Client-side encryption provided by Nextcloud encrypts files with a key that is located on the Nextcloud server and that is therefore not available in AWS. In other words, using this method, files can only be decrypted when using Nextcloud. This can be an advantage when the AWS account is shared by many users because the encryption prevents users with access to your AWS account from decrypting the files. At the same time, it means that AWS services cannot help to recover your files when you lose access to your encryption key. It also means AWS services can only act on encrypted files (e.g. moving files), preventing processing of their content. Hence the decision to use this client-side encryption needs to consider the use of such integrations.

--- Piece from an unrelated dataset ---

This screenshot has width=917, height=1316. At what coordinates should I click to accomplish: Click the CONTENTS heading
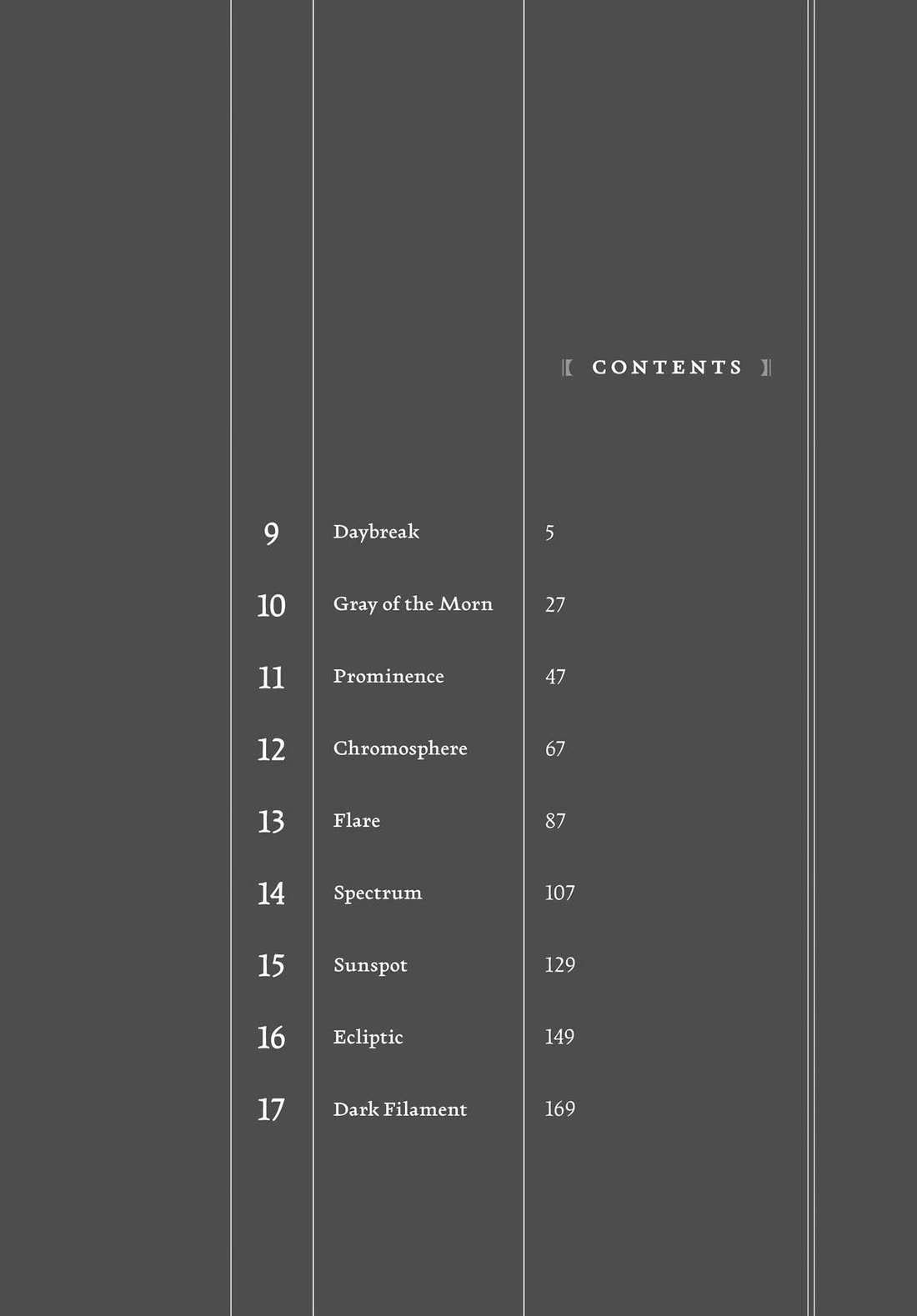(667, 368)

Integrate with AWS Tools & Workflows
We have already mentioned that the arrival (or deletion) of a file may be used to trigger follow-up actions. Since AWS offers hundreds of services that could be relevant depending on the use case, we will only showcase one example here that demonstrates the use of this powerful feature: picture conversion and distribution.
Imagine you want to receive uploaded pictures from multiple friends and allow all of them to download the pictures that others uploaded. Also, you want to standardize naming and convert their format.
To solve this problem, you can create one folder on Nextcloud that is located inside of the external source that connects to Amazon S3, similar to what we would do with Nextcloud’s internal storage. Then share a (write-only) link to that folder with your friends to collect their uploads. Also, you create another folder and share a (read-only) link to that folder such that files placed inside it can be retrieved by your friends. With the two folders set up via Nextcloud, you only need to move and convert the files using AWS.
Working with the uploaded files is simple on Amazon S3. Whenever a file arrives in the upload folder (i.e. is uploaded though Nextcloud by one of our friends), it starts an AWS Lambda function using Amazon S3 Bucket Notifications or Amazon EventBridge Rules. The AWS Lambda function then processes the file (e.g. standardizes and converts the picture), and moves it to the folder with the read-only access link. For more information on the conversion itself, consider this tutorial, where uploaded pictures are converted into thumbnails. Hence, whenever a file is now uploaded to the write-only folder, it is automatically converted and made available for download in the read-only folder in Nextcloud within seconds.
To keep you on top of your data, AWS allows you to set up monitoring for your storage in seconds. More precisely, Amazon S3 will automatically deliver to Amazon CloudWatch crucial metrics such as total daily storage or number of objects. Other metrics, such as access frequency, can be opted into at a low cost. If you are using Amazon S3 as external storage and require transparency on the different operations happening in your bucket, these metrics can be used to create monitoring dashboards, trigger alarms, or automate follow-up actions, such as removing access entirely. Hence, CloudWatch allows you to keep on top of all the activities that happen with your data on Amazon S3.
In this blog, we described how Amazon S3 creates the link between your Nextcloud and all of the features and services that AWS provides. We shared how to use cost optimization features, data lifecycle management tools, and encryption to make the most of Nextcloud. If you are not using AWS yet, you now have a first impression of all the possibilities this will open up. With the AWS Free Tier allowance, you can even start for free.